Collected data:

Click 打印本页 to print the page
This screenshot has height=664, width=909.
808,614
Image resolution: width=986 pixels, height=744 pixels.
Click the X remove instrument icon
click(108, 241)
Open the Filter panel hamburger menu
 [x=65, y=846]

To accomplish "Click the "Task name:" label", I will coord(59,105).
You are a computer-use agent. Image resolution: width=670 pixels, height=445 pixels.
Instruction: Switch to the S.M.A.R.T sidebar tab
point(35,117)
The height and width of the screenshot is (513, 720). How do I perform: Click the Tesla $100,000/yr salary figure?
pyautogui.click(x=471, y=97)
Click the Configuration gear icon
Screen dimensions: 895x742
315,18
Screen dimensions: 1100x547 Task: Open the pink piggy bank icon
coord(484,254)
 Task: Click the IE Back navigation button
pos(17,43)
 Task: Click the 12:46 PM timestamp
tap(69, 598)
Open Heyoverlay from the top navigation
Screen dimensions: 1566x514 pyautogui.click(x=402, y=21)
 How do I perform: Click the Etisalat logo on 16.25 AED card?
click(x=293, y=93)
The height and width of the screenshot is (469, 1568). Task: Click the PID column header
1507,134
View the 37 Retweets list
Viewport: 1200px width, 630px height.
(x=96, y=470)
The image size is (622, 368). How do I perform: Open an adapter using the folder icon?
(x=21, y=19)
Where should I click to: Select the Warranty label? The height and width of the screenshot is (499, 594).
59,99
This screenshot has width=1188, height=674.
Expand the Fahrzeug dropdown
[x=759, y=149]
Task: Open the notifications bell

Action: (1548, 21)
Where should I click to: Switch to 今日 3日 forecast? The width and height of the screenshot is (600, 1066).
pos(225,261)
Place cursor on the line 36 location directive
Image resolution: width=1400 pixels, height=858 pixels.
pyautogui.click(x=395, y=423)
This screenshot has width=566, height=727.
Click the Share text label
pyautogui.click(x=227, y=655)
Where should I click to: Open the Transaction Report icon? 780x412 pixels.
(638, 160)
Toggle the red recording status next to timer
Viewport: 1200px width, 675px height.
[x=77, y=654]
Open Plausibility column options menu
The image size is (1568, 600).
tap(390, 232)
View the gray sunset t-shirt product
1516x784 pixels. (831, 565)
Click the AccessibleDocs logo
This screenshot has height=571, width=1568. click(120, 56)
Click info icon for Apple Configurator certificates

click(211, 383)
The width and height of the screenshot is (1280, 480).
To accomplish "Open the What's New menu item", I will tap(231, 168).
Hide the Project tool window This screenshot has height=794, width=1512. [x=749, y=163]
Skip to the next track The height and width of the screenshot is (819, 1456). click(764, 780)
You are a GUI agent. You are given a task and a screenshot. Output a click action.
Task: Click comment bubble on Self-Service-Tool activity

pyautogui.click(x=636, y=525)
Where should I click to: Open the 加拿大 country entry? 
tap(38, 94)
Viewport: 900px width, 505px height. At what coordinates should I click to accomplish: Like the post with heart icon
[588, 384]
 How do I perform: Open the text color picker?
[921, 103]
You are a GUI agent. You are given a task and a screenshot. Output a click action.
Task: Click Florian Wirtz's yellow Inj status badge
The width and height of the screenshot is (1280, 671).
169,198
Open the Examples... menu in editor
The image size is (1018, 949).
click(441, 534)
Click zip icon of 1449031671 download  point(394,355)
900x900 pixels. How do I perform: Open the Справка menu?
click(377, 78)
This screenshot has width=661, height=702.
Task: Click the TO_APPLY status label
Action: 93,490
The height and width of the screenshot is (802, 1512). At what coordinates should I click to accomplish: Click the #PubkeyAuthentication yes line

§ What to do
Using the data above, repeat every line exactly.

§ Response to this exercise
Click 打印本页 to print the page
This screenshot has height=664, width=909.
808,614
Image resolution: width=986 pixels, height=744 pixels.
Click the X remove instrument icon
click(108, 241)
Open the Filter panel hamburger menu
 [x=65, y=846]

To accomplish "Click the "Task name:" label", I will coord(59,105).
You are a computer-use agent. Image resolution: width=670 pixels, height=445 pixels.
Instruction: Switch to the S.M.A.R.T sidebar tab
point(35,117)
The height and width of the screenshot is (513, 720). How do I perform: Click the Tesla $100,000/yr salary figure?
pyautogui.click(x=471, y=97)
Click the Configuration gear icon
Screen dimensions: 895x742
315,18
Screen dimensions: 1100x547 Task: Open the pink piggy bank icon
coord(484,254)
 Task: Click the IE Back navigation button
pos(17,43)
 Task: Click the 12:46 PM timestamp
tap(69, 598)
Open Heyoverlay from the top navigation
Screen dimensions: 1566x514 pyautogui.click(x=402, y=21)
 How do I perform: Click the Etisalat logo on 16.25 AED card?
click(x=293, y=93)
The height and width of the screenshot is (469, 1568). Task: Click the PID column header
1507,134
View the 37 Retweets list
Viewport: 1200px width, 630px height.
(x=96, y=470)
The image size is (622, 368). How do I perform: Open an adapter using the folder icon?
(x=21, y=19)
Where should I click to: Select the Warranty label? The height and width of the screenshot is (499, 594).
59,99
This screenshot has width=1188, height=674.
Expand the Fahrzeug dropdown
[x=759, y=149]
Task: Open the notifications bell

Action: (1548, 21)
Where should I click to: Switch to 今日 3日 forecast? The width and height of the screenshot is (600, 1066).
pos(225,261)
Place cursor on the line 36 location directive
Image resolution: width=1400 pixels, height=858 pixels.
pyautogui.click(x=395, y=423)
This screenshot has width=566, height=727.
Click the Share text label
pyautogui.click(x=227, y=655)
Where should I click to: Open the Transaction Report icon? 780x412 pixels.
(638, 160)
Toggle the red recording status next to timer
Viewport: 1200px width, 675px height.
[x=77, y=654]
Open Plausibility column options menu
The image size is (1568, 600).
tap(390, 232)
View the gray sunset t-shirt product
1516x784 pixels. (831, 565)
Click the AccessibleDocs logo
This screenshot has height=571, width=1568. click(120, 56)
Click info icon for Apple Configurator certificates

click(211, 383)
The width and height of the screenshot is (1280, 480).
To accomplish "Open the What's New menu item", I will tap(231, 168).
Hide the Project tool window This screenshot has height=794, width=1512. [x=749, y=163]
Skip to the next track The height and width of the screenshot is (819, 1456). click(764, 780)
You are a GUI agent. You are given a task and a screenshot. Output a click action.
Task: Click comment bubble on Self-Service-Tool activity

pyautogui.click(x=636, y=525)
Where should I click to: Open the 加拿大 country entry? 
tap(38, 94)
Viewport: 900px width, 505px height. At what coordinates should I click to accomplish: Like the post with heart icon
[588, 384]
 How do I perform: Open the text color picker?
[921, 103]
You are a GUI agent. You are given a task and a screenshot. Output a click action.
Task: Click Florian Wirtz's yellow Inj status badge
The width and height of the screenshot is (1280, 671).
169,198
Open the Examples... menu in editor
The image size is (1018, 949).
click(441, 534)
Click zip icon of 1449031671 download  point(394,355)
900x900 pixels. How do I perform: Open the Справка menu?
click(377, 78)
This screenshot has width=661, height=702.
Task: Click the TO_APPLY status label
Action: 93,490
The height and width of the screenshot is (802, 1512). At what coordinates should I click to accomplish: Click the #PubkeyAuthentication yes line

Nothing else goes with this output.